ESTREMECEDOR RELATO DE LA CURACIÓN DE UN NIÑO PARALÍTICO POR LA MEDIACIÓN DE MARÍA SANTÍSIMA


JESÚS PREDICANDO LA PALABRA DE DIOS



Discurso lleno de enseñanzas en cuanto a la Doctrina de Jesús, que se puede resumir en estas breves palabras: “Amad con gratitud al Señor y no tengáis miedo. Dios da el ciento por uno a quien le ama”. Lección que nos enseña como una oración hecha a Dios por la intercesión de La Virgen María, tiene una respuesta positiva, ya que Jesús nunca rechaza algo que puede hacer feliz a su Madre.

Aquí están explicadas tantas dudas y consideraciones que tienen los creyentes de hoy:
     
-¿Qué será de los que no atienden a la Ley de Dios?
-¿Qué será de los que conociendo la Ley, reniegan de ella?
-¿Qué será de los que parecen gozar en esta vida de una gran     prosperidad, a pesar de que viven una vida disoluta.
-Como da Jesús la bendición que le pide el pueblo.
-Estremecedor relato de como intercede la Virgen María para obtener la inmediata curación de un niño paralítico.

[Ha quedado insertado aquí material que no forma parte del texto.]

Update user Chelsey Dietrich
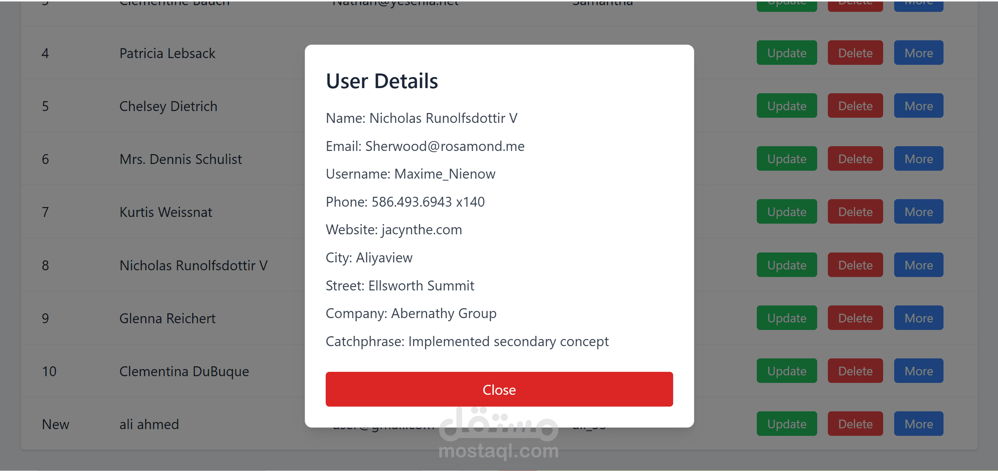This screenshot has height=471, width=998. click(786, 106)
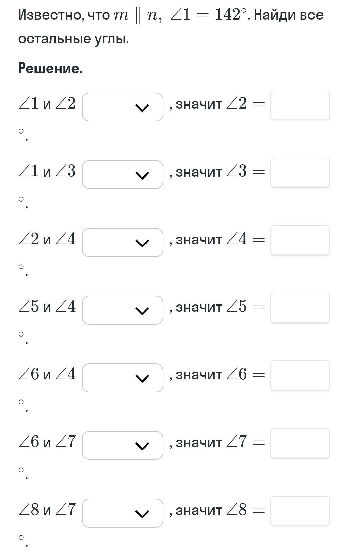Click the bold "Решение." heading
Image resolution: width=354 pixels, height=552 pixels.
(50, 68)
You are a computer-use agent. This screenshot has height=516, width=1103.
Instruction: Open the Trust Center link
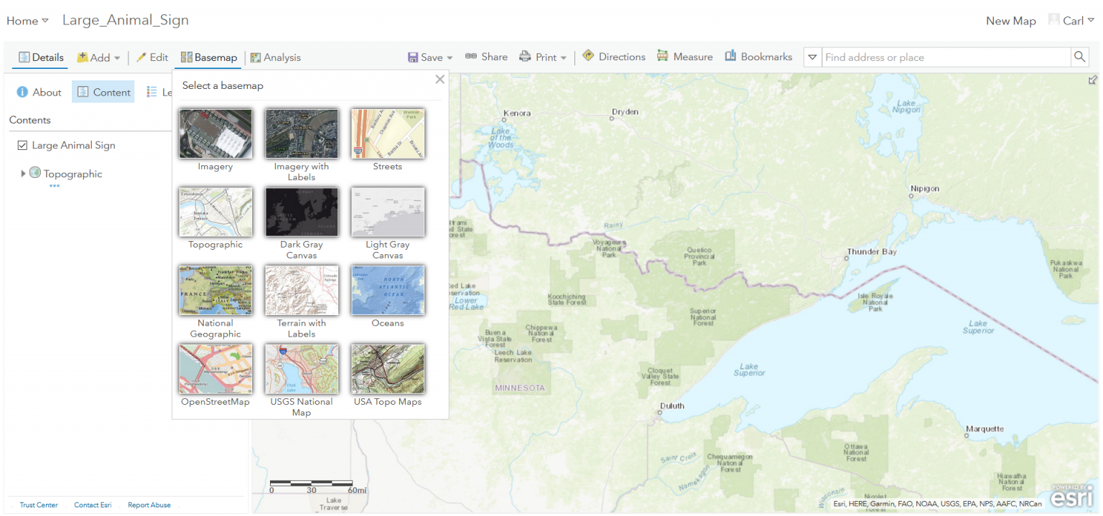point(37,505)
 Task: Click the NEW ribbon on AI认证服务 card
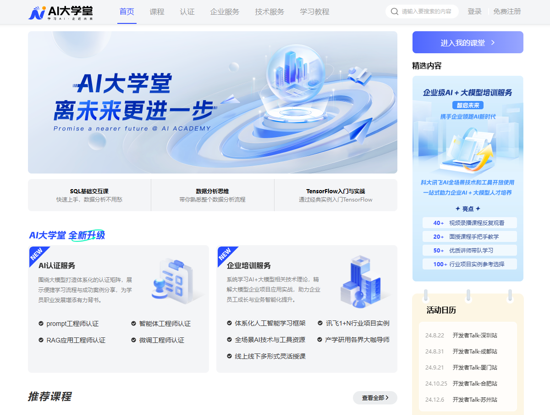[37, 254]
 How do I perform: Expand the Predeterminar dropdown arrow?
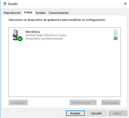(95, 103)
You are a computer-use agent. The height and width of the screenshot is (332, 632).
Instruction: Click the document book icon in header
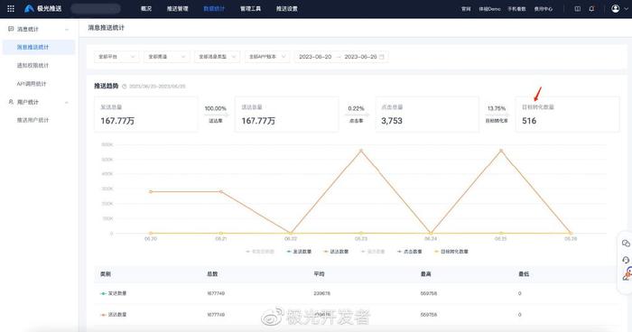(578, 8)
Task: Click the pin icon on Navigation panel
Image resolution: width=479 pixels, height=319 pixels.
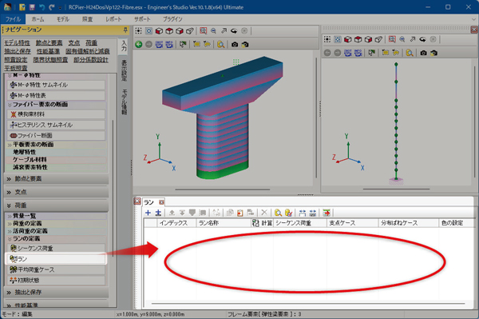Action: click(x=125, y=30)

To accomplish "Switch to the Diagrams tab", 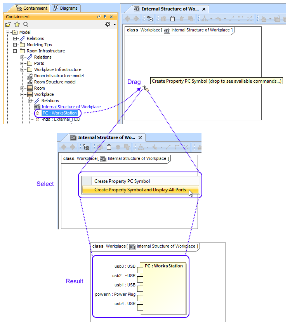I will tap(66, 8).
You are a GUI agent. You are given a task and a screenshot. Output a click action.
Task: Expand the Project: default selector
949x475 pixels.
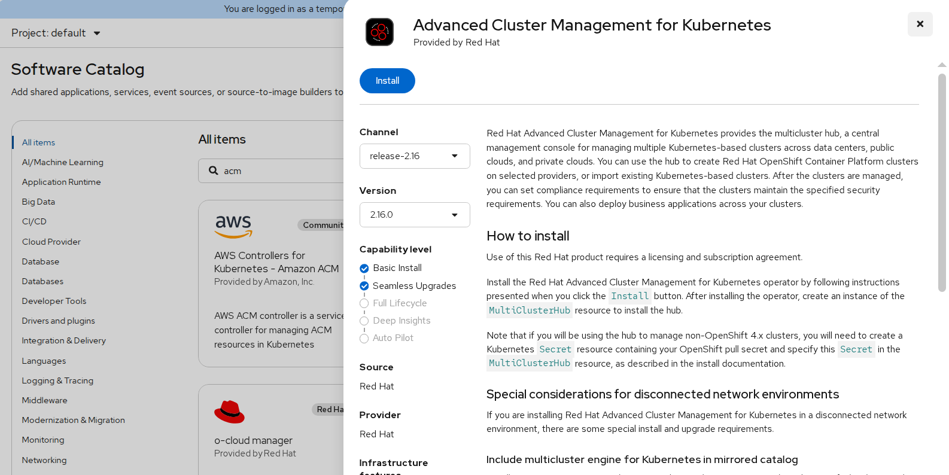[x=56, y=33]
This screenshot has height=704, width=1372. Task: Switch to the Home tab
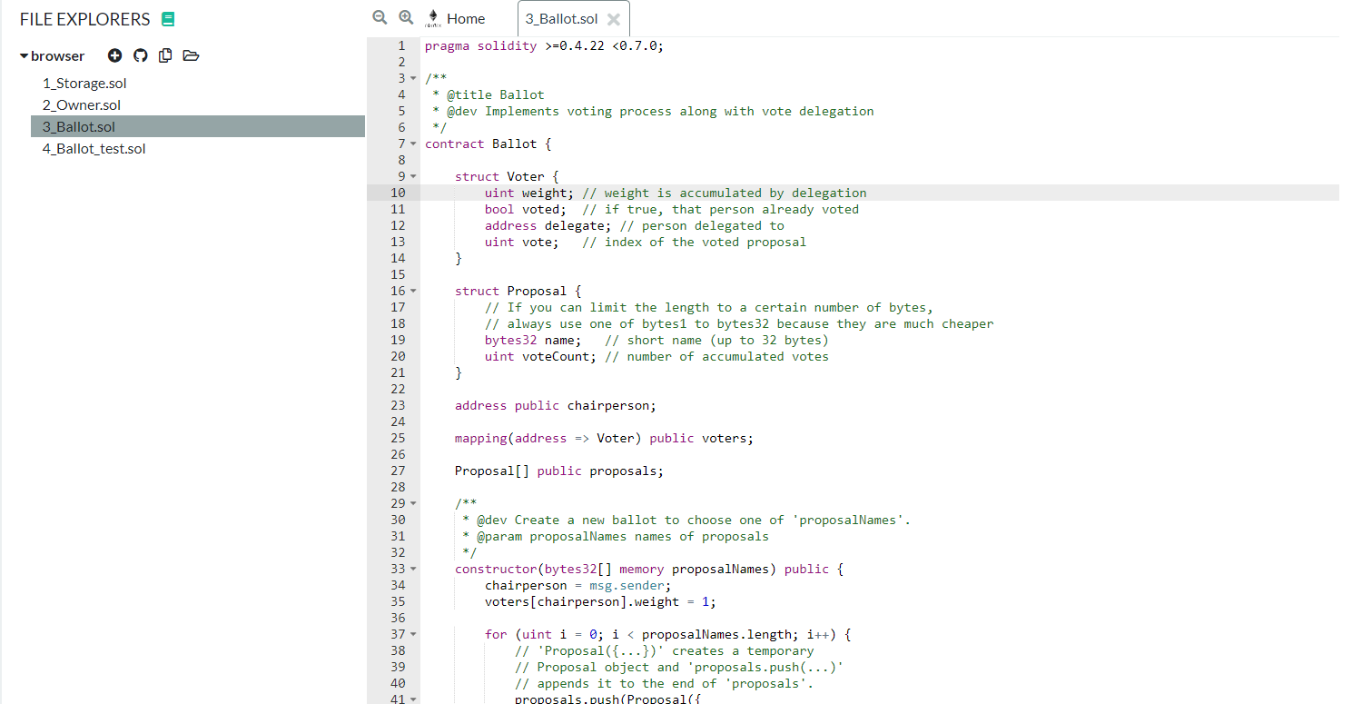coord(466,18)
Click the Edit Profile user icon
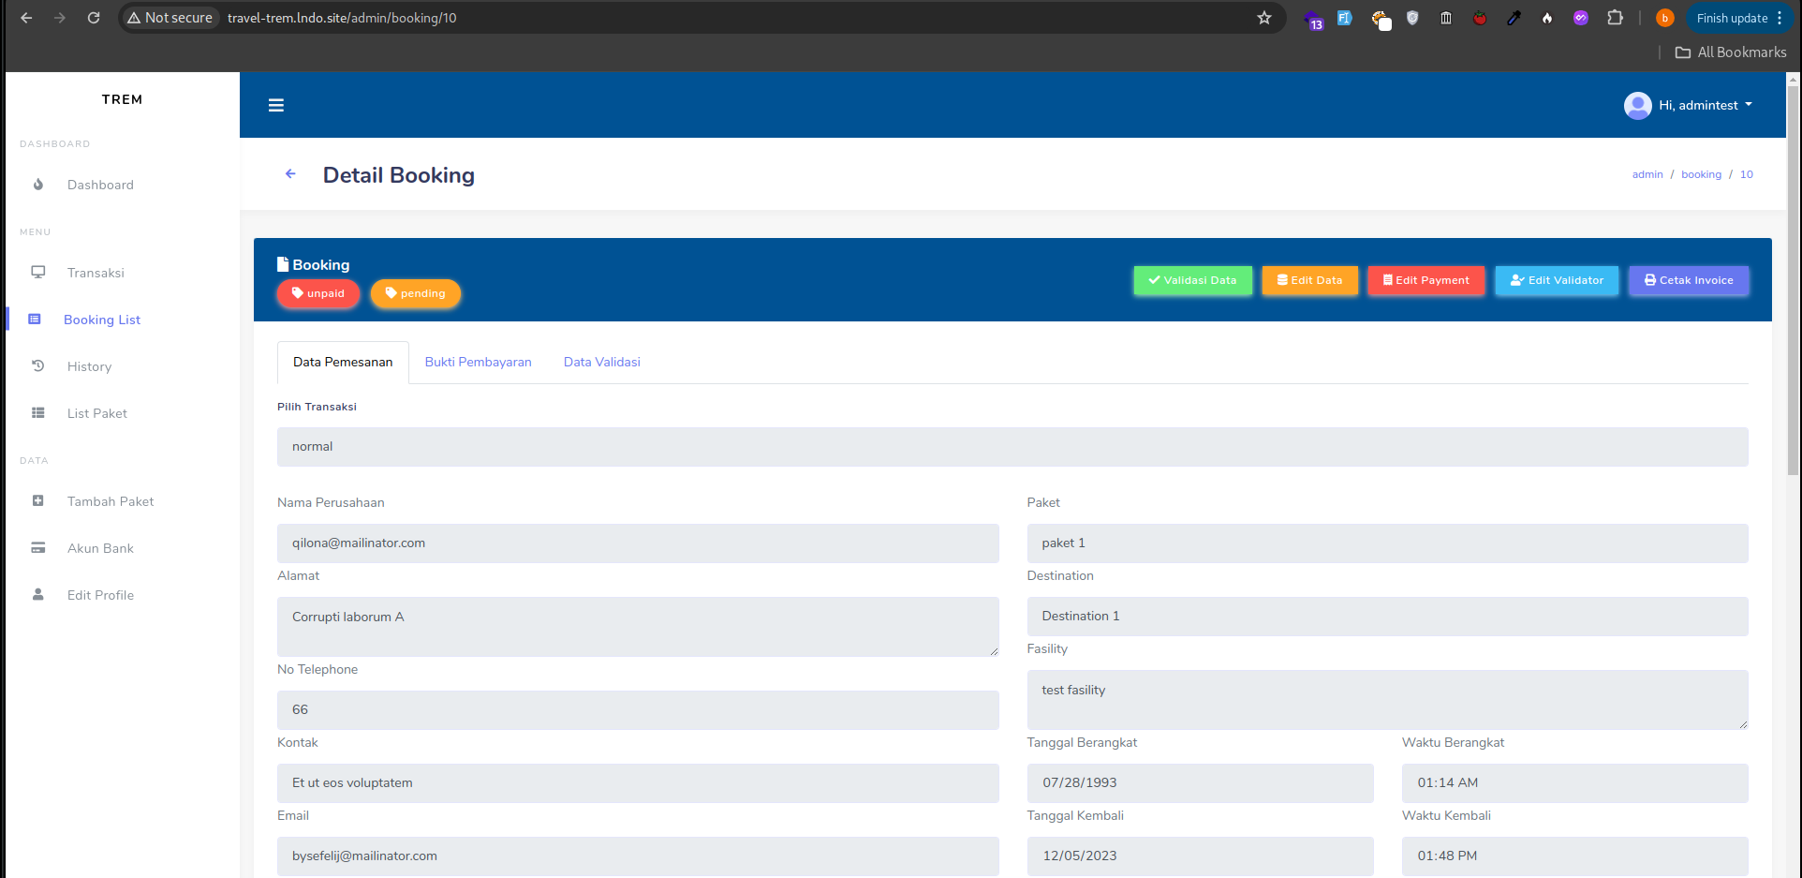1802x878 pixels. point(38,595)
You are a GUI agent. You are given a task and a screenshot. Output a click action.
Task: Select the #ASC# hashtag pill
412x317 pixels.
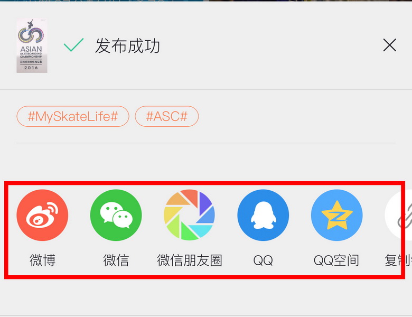pyautogui.click(x=166, y=116)
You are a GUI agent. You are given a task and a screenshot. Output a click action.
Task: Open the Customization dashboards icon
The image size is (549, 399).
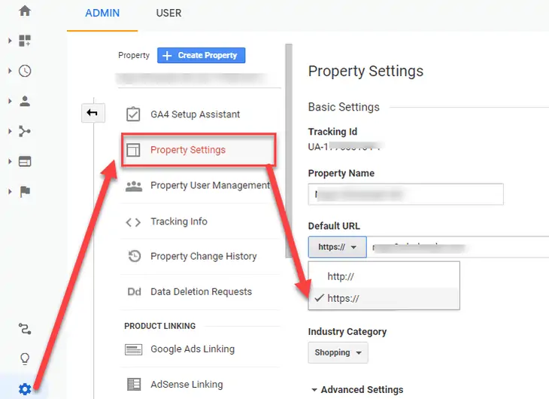coord(25,41)
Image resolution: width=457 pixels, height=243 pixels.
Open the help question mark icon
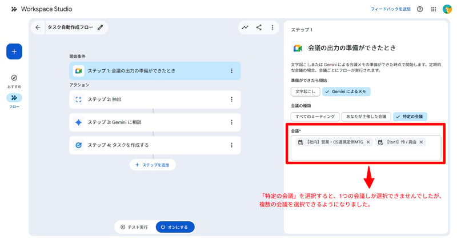pyautogui.click(x=420, y=9)
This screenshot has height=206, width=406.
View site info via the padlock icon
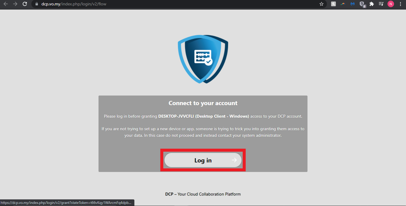coord(37,4)
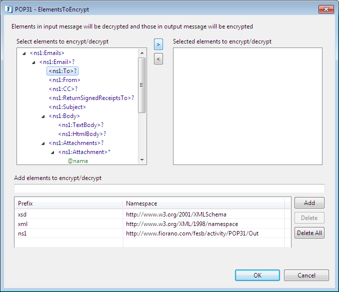339x292 pixels.
Task: Click the Add elements input field
Action: point(169,189)
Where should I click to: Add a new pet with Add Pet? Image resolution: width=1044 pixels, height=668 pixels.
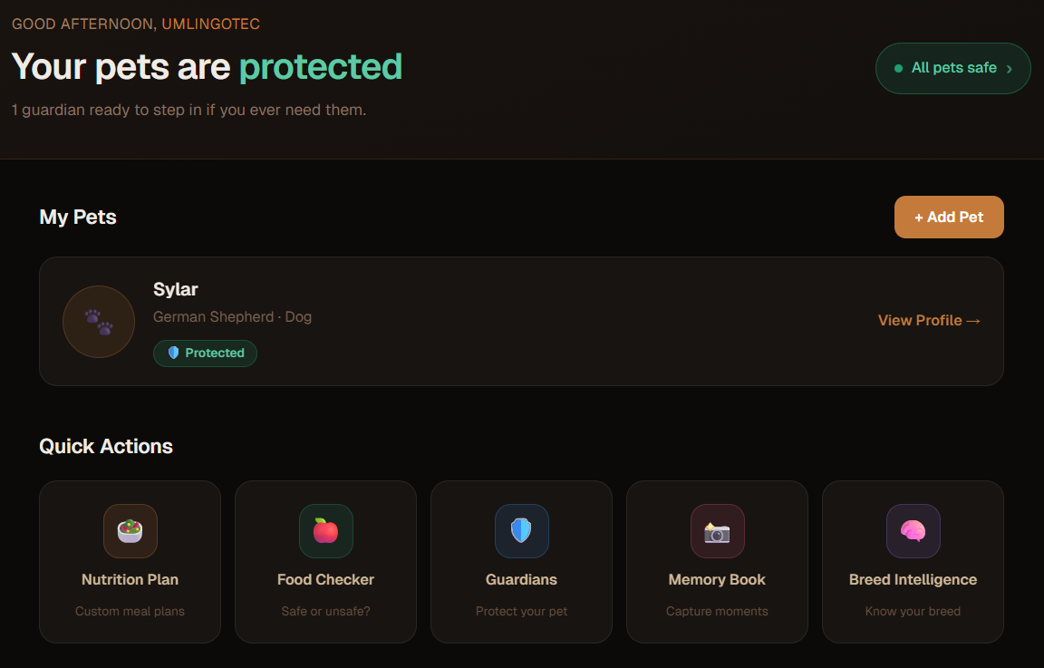(949, 218)
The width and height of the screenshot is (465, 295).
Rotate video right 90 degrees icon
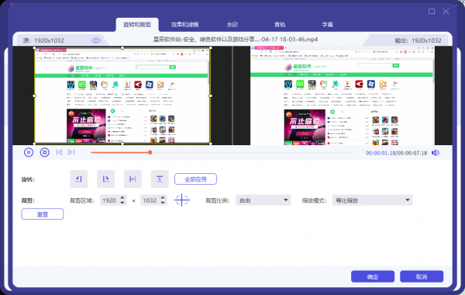tap(105, 179)
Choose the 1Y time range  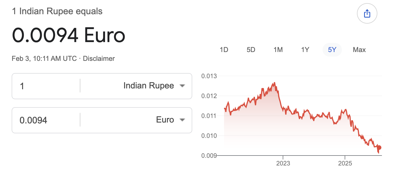305,50
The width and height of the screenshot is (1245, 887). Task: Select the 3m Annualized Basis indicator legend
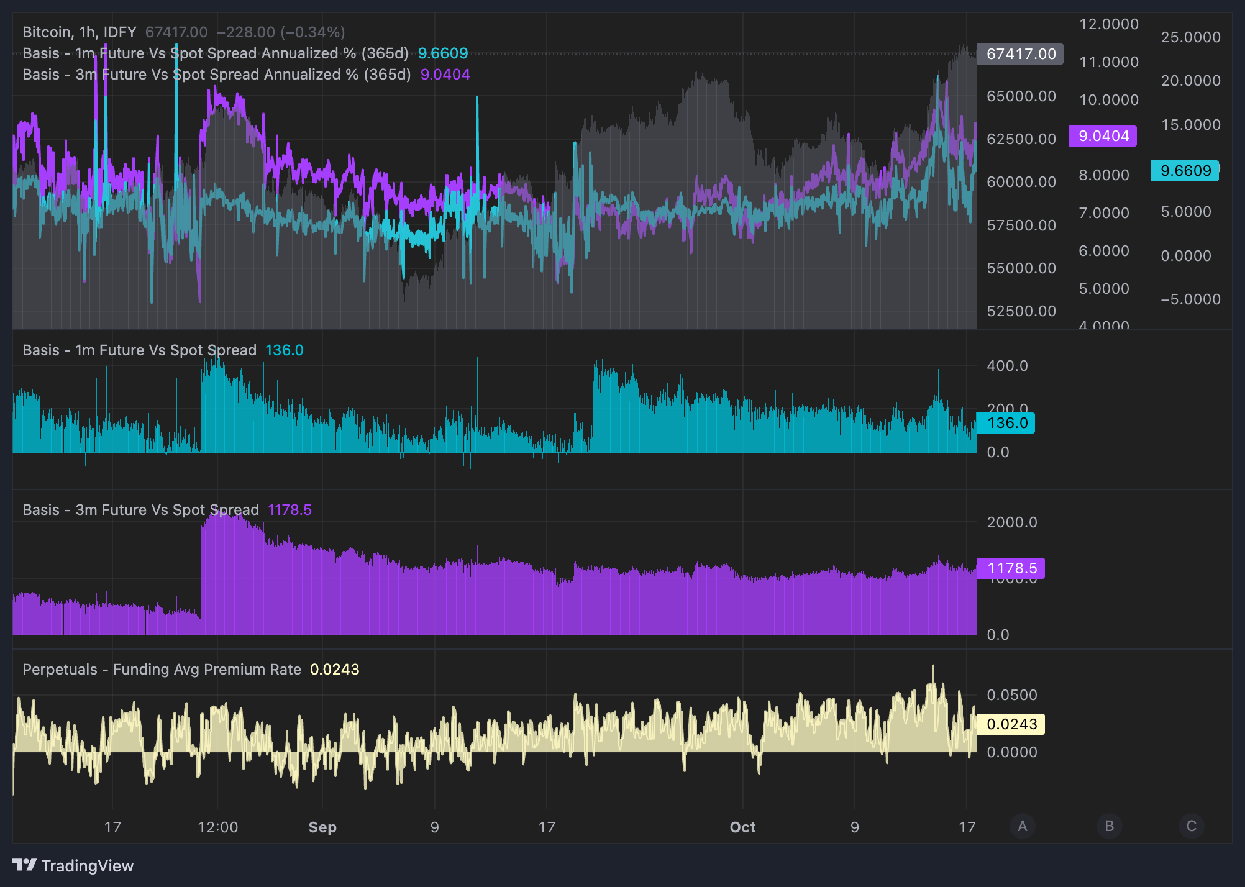click(217, 75)
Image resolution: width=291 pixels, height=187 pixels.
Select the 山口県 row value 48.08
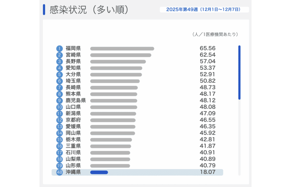(207, 107)
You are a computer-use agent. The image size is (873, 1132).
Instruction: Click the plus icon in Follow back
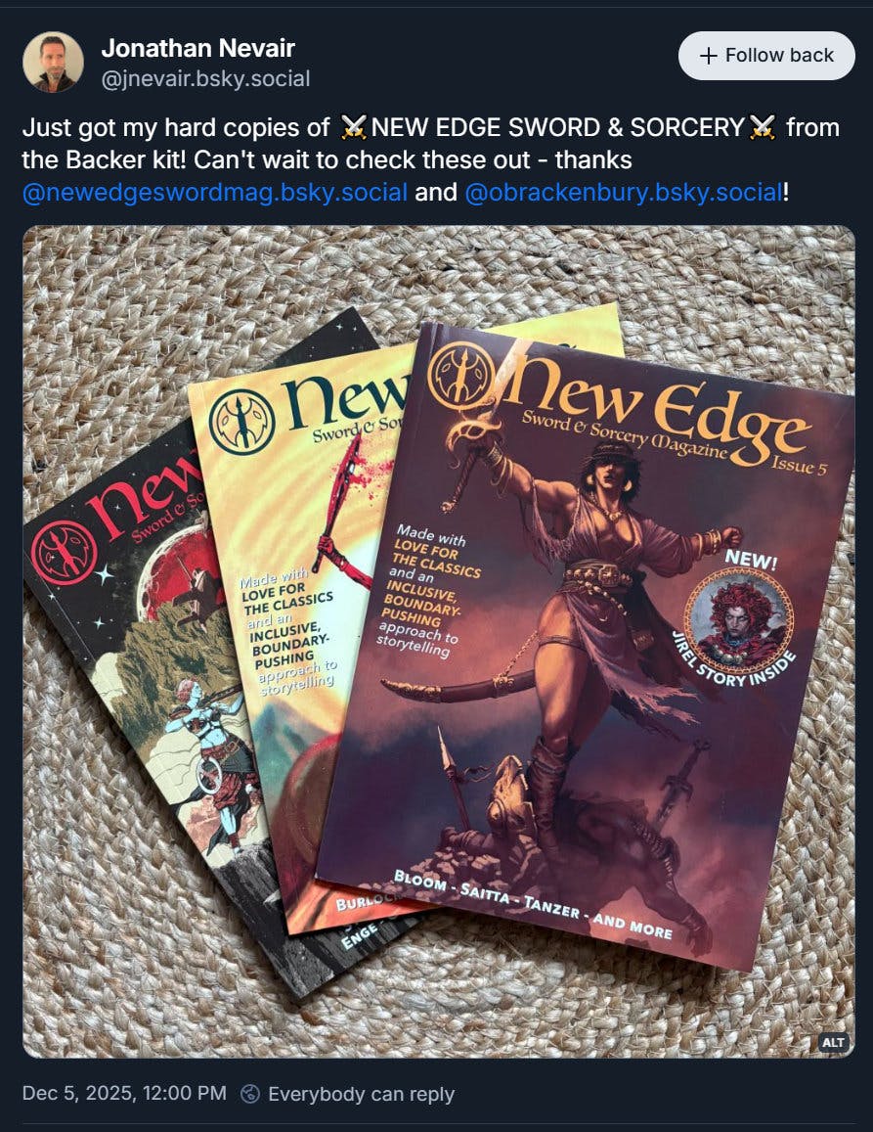click(x=709, y=56)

DISCURSO DE JESÚS A LOS VENDIMIADORES
 Y CURACIÓN DEL NIÑO PARALÍTICO
(Del Poema del Hombre-Dios de María Valtorta)




(…) Jesús sube por la pequeña escalera que da a un ala: una galería de arcos bajo la cual se conservan sacos de  productos agrícolas y herramientas ¡Como sonríe Jesús subiendo esos pocos peldaños! Le veo sonreír entre el ondear de sus esponjosos cabellos agitados por una brisa vespertina. Y quisiera saber porque sonríe de una forma tan luminosa. La alegría de esa sonrisa entra en mi corazón (…)

Se vuelve. Se sienta en el último peldaño, en el punto más alto de la escalera, que se transforma en una tribuna para los más afortunados  oyentes, es decir, para los dueños de la casa, para los Apóstoles y para María, la cual, siempre humilde, ni siquiera había tratado de subir a ese puesto de honor, sino que la había conducido a él la señora. Está sentada justamente un peldaño más abajo de Jesús, de manera que su cabeza está a la altura de las rodillas de su Hijo y, estando sentada de lado, Ella le puede mirar a la cara, con su mirada de paloma enamorada. El delicado perfil de María destaca nítido como un mármol contra el muro oscuro de la rústica galería.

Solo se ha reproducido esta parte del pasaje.